I don't think you're missing anything here and the limitation is indeed the result of using compile time weaving.
Although I think compile time weaving tools have its place in software development, I feel that they are often overused. Often I see them being used to patch flaws in the application design. In the applications I build I apply generic interfaces to certain architectural concepts. For instance, I define:
- an
ICommandHandler<TCommand>
interface for services that implement a certain use case;
- an
IQueryHandler<TQuery, TResult>
interface for services that execute a query;
- an
IRepository<TEntity>
interface as abstraction over repositories;
- an
IValidator<TCommand>
interface for components that execute message validation;
- and so on, and so on.
This allows me to create a single generic decorator for such group of artifacts (for instance an TransactionCommandHandlerDecorator<TCommand>
that allows running each use case in its own transaction). The use of decorators has many advantages, such as:
- Those generic decorators are completely tool agnostic, since there is no reference to a code weaving tool or interception library. PostSharp aspects are completely dependent on PostSharp, and interceptors always take a dependency on an interception framework, such as Castle.DynamicProxy.
- Because a decorator is just a normal component, dependencies can be injected into the constructor and they can play a normal role when you compose your object graphs using Dependency Injection.
- The decorator code is very clean, since the lack of dependency with any third-party tool.
- Because they're tool agnostic and allow dependency injection, decorators can be unit tested easily without having to revert to special tricks.
- Application code that needs cross-cutting concerns to be applied can as well be tested easily in isolation, because decorators are not weaved in at compile time. When decorators are weaved in at compile time, you're always forced to do a integration style of testing of your application code, or need to revert to special build tricks to prevent them from being applied in your unit test project.
- Decorators can be applied dynamically and conditionally at runtime, since there's no compile time code weaving going on.
- Performance is identical (or even faster) than with code weaving, because there's no reflection going on during object construction.
- There's no need to mark your components with attributes to note that some aspect must be applied. This keeps your application code free of any knowledge of such cross-cutting concern and makes it much easier to replace this.
A lot has been written about this kind of application design; here are a few articles I wrote myself:
UPDATE
Decorators are great, but what I like about AOP is it's concept of
advice and join points. Is there a way to simulate the same capability
with decorator? I could only think of reflection right now.
A Join Point is a "well defined location within a class where a concern is going to be attached". When you apply AOP using decorators, you will be 'limited' to join points that are on the method boundaries. If however you adhere to the SRP, OCP and ISP, you will have very thin interfaces (usually with a single method). When doing that, you will notice that there is hardly ever a reason for having a join point at any other place in your classes.
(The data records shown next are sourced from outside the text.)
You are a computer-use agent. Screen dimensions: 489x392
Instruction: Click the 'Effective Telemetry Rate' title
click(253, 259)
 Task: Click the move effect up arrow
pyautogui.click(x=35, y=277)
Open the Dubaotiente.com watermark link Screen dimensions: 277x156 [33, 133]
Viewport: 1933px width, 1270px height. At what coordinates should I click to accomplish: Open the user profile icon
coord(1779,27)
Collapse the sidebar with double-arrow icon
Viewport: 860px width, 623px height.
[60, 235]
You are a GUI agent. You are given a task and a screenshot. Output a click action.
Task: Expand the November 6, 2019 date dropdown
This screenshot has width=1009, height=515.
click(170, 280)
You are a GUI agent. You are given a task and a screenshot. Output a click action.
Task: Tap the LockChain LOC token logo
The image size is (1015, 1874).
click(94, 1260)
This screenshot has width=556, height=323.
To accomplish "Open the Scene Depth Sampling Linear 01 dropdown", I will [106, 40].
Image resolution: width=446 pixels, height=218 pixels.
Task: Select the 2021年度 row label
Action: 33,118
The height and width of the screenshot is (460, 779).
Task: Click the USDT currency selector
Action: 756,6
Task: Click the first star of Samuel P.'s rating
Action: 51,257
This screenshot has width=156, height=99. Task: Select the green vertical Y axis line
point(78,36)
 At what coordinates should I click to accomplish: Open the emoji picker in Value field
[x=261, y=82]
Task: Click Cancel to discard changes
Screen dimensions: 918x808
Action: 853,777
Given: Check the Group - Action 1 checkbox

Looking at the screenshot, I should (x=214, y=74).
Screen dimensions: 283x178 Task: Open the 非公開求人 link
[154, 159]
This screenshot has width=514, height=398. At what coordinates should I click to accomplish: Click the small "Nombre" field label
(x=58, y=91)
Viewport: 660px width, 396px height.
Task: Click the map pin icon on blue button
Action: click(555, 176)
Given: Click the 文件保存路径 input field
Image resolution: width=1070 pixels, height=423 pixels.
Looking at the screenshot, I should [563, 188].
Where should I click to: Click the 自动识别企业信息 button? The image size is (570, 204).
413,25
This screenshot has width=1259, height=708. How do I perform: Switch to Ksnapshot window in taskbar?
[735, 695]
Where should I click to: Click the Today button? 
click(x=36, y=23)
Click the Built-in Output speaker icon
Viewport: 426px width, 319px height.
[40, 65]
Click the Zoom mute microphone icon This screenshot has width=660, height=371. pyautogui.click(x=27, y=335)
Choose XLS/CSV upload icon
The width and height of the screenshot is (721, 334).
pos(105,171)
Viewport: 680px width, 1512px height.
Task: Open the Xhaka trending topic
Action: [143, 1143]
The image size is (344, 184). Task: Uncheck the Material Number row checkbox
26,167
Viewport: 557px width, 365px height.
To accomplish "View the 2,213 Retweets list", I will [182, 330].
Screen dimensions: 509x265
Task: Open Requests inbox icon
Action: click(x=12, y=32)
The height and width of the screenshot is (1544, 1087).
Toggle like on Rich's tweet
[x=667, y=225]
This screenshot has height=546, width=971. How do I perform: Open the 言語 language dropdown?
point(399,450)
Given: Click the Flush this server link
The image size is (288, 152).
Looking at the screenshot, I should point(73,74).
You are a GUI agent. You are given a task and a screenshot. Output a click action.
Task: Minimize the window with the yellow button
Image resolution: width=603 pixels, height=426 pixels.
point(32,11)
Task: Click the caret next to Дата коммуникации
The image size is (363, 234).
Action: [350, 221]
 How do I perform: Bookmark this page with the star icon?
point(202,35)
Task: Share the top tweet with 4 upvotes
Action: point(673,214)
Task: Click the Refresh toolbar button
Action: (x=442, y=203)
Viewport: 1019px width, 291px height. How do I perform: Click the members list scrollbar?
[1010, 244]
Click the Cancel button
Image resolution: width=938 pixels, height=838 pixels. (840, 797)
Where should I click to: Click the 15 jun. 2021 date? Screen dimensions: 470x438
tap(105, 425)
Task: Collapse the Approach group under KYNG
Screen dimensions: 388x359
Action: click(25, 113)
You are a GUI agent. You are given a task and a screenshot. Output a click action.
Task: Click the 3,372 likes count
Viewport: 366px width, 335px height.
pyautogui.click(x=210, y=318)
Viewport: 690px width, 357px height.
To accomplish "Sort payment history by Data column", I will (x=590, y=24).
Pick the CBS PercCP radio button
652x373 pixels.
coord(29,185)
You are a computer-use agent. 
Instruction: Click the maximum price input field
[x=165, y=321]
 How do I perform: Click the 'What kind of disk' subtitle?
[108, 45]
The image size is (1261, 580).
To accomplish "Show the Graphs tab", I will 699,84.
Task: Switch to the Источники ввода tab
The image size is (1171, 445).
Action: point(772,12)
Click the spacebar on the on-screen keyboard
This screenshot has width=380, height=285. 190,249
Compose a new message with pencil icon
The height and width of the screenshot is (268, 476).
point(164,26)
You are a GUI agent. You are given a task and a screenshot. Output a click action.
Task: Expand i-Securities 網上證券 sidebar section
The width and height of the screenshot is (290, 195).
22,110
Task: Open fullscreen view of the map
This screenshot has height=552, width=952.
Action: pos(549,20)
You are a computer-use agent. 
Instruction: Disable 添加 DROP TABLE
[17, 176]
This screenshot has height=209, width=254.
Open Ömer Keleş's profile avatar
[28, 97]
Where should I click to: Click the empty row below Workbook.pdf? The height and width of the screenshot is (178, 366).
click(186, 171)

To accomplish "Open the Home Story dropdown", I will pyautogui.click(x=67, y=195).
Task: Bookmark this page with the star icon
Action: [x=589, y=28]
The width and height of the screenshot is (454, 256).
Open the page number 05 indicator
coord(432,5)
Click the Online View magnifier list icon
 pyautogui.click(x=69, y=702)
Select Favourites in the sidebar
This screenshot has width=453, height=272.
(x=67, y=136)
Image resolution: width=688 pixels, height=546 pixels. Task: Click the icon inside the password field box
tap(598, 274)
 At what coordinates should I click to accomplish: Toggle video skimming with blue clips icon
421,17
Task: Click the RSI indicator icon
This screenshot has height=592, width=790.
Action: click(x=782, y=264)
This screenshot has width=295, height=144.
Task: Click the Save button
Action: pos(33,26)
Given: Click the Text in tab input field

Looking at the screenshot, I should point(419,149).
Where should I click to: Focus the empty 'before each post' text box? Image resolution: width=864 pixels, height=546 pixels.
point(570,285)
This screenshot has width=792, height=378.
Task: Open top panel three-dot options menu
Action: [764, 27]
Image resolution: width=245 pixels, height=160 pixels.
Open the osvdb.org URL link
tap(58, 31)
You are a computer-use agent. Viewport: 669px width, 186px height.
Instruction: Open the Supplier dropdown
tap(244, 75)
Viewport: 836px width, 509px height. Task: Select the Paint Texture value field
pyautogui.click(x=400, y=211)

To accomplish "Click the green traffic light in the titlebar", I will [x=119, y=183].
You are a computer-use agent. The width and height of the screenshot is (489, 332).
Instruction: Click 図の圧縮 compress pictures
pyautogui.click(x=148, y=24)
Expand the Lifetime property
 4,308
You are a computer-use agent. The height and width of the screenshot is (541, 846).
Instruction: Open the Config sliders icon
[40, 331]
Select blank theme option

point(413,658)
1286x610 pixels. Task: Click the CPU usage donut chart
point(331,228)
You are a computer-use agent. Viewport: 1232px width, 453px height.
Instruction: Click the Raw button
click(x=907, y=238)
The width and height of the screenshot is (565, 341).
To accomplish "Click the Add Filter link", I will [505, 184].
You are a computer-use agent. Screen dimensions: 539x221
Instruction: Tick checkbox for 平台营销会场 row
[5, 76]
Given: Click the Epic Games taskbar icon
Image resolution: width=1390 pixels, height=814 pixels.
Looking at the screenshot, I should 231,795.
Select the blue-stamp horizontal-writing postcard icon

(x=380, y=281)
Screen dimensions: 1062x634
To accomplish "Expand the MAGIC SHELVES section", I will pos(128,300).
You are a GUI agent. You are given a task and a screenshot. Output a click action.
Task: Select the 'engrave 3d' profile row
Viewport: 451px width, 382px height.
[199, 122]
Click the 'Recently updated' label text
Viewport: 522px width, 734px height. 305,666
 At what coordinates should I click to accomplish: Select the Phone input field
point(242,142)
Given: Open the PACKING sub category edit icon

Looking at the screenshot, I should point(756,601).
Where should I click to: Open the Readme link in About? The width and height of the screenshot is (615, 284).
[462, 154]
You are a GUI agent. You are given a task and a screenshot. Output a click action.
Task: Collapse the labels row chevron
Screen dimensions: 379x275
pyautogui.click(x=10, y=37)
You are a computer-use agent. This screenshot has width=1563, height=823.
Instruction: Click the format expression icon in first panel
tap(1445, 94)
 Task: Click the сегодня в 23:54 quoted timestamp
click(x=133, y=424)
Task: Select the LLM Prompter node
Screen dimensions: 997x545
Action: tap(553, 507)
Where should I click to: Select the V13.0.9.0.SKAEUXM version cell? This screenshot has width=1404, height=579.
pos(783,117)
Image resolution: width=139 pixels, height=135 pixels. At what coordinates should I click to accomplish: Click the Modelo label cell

An Advice is a "concern which will potentially change the input and/or output of the targeted method". When working with decorators and a message-based design (the thing I'm promoting here), your Advice needs to change the message (or replace the complete message with altered values) or change the output value. Things aren't that much different than with code weaving—if you apply an Advice, there must be something in common between all code the Advice is applied to.